PASSAGE FOR REVIEW

____

Illuminating Stories

Some months back, I attended a workshop with the acclaimed Harvard-trained biologist, practising psychologist, and best-selling author, Joan Borysenko. The workshop explored her studies in evolutionary narrative. With her unique blend of hard-core scientist and decades of study and practice in meditation, she has an abiding certainty in the mind-body connection, and how critical it is to marry a healthy mind to a vital body so we can become a meaningful presence in the world.

Borysenko’s work in narrative is well renowned. As an immunologist working with HIV patients in the early years of the AIDS crisis, she saw how the story people told themselves about their illness influenced how well they responded to treatment. People holding onto a story of courage and a belief in their strength to get through their sickness, responded far better to their treatment. The stories we say to ourselves change our brain circuitry, alter relationships and vary our path through the world. Our quintessentially human capacity to create meaning through story either elevates our life towards heavenly stratospheres or drops us unceremoniously into the fires of despair.

____

SUPPLIED INFORMATION
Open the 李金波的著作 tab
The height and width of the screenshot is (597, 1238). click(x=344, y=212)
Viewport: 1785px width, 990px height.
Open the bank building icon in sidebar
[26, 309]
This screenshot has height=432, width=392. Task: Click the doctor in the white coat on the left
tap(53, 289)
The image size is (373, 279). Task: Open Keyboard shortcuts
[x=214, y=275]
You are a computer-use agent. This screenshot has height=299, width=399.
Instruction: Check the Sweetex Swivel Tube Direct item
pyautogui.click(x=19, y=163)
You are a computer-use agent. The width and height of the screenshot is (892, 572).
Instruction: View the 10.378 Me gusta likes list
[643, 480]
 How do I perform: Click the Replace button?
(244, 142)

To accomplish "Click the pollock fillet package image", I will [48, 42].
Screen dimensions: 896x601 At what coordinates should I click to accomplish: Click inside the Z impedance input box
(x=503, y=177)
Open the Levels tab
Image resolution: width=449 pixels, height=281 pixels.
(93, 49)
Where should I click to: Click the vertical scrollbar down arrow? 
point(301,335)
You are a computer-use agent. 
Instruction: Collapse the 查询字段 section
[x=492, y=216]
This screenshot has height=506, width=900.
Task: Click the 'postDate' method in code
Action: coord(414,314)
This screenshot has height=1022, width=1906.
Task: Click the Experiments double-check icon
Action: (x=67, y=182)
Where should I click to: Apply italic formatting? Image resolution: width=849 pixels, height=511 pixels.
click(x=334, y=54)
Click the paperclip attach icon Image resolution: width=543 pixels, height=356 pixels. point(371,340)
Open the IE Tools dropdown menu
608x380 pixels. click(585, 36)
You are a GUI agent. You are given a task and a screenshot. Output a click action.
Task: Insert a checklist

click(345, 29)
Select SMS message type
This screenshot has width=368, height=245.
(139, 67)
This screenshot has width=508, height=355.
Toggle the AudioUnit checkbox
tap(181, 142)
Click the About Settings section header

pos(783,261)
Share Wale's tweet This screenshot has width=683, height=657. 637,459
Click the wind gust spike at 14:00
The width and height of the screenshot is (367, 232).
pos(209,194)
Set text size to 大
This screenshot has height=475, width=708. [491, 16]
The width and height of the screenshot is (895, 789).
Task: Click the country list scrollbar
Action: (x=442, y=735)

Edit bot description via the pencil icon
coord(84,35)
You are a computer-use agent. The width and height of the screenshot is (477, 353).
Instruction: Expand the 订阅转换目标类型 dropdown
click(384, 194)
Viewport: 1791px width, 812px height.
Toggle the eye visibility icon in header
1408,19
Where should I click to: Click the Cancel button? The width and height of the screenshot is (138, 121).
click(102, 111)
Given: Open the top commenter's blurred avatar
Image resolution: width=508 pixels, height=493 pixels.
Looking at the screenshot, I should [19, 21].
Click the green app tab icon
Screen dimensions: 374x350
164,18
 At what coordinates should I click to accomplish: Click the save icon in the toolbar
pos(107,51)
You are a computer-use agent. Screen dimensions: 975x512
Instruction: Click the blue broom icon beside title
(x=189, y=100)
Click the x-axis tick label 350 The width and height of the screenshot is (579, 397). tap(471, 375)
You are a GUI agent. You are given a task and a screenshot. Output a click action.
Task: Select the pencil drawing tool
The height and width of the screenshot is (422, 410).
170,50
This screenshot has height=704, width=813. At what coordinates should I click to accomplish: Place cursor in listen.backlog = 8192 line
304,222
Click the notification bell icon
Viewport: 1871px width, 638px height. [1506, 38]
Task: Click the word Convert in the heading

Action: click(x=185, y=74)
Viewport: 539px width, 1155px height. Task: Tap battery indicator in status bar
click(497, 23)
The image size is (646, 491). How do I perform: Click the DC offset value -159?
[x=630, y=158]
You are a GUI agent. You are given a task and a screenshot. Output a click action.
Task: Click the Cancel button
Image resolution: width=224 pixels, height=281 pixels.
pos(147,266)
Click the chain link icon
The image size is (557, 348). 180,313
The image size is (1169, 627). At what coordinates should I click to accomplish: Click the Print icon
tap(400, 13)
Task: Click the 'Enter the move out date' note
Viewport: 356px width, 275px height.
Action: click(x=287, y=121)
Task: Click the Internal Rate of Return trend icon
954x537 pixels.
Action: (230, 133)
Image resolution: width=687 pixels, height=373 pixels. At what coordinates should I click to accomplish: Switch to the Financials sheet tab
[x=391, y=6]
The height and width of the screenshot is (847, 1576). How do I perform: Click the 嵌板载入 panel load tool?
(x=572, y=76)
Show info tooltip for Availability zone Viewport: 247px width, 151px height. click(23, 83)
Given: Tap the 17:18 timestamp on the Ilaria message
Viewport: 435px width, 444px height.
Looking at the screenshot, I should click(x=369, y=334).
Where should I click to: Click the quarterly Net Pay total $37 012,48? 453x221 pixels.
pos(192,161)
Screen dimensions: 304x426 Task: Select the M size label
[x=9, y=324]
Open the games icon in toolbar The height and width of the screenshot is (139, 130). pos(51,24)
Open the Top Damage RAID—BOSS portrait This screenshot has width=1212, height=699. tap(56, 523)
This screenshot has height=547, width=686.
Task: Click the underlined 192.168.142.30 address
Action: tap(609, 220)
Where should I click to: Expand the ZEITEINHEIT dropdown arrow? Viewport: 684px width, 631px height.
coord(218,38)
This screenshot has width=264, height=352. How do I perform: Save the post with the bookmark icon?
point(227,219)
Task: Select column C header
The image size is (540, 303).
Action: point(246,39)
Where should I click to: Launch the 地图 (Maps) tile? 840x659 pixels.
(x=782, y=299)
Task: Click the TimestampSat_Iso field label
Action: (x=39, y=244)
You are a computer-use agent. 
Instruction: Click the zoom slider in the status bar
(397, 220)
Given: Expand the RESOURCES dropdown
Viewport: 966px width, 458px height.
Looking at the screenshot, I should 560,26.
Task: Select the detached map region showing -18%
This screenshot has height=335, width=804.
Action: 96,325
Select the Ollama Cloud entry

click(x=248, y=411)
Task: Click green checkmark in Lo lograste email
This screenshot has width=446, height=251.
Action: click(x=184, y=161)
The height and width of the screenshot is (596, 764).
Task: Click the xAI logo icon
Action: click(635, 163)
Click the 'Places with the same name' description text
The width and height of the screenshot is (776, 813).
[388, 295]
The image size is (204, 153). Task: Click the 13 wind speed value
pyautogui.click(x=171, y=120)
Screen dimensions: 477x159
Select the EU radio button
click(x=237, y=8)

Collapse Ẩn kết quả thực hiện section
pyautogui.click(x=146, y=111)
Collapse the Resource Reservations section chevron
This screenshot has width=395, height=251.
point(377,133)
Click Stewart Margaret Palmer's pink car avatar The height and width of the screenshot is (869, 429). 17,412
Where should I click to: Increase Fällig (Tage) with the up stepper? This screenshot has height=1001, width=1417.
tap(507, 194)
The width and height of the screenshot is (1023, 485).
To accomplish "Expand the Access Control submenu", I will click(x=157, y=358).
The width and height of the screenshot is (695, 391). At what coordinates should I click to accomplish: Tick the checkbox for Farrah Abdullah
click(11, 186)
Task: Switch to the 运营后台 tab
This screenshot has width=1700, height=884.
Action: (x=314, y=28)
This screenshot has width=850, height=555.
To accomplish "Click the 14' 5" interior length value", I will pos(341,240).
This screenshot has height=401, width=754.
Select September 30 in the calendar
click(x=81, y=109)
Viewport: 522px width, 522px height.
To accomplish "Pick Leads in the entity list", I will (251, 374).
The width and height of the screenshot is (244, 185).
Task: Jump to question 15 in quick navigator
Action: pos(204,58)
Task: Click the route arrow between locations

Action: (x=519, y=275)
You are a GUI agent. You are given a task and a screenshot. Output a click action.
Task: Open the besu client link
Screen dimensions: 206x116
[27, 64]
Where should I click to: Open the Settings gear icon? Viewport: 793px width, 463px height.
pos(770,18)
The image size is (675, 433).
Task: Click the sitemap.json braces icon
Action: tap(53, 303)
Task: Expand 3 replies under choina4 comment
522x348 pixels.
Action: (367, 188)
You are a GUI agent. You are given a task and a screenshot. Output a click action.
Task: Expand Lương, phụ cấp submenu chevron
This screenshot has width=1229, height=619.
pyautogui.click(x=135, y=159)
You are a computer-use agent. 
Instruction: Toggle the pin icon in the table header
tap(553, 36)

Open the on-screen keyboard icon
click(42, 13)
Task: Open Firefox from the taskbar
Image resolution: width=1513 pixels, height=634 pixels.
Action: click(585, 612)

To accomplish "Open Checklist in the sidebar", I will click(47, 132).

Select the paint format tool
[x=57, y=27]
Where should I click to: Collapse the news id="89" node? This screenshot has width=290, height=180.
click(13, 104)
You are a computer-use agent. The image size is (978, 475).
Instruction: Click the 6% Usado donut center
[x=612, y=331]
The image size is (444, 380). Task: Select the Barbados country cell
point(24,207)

____

THE TASK
Reproduce the stretch of the passage on illuminating stories from "Some months back, I" through "in the world.", with no changes to its wording.

SOLUTION TO THIS TASK
Some months back, I attended a workshop with the acclaimed Harvard-trained biologist, practising psychologist, and best-selling author, Joan Borysenko. The workshop explored her studies in evolutionary narrative. With her unique blend of hard-core scientist and decades of study and practice in meditation, she has an abiding certainty in the mind-body connection, and how critical it is to marry a healthy mind to a vital body so we can become a meaningful presence in the world.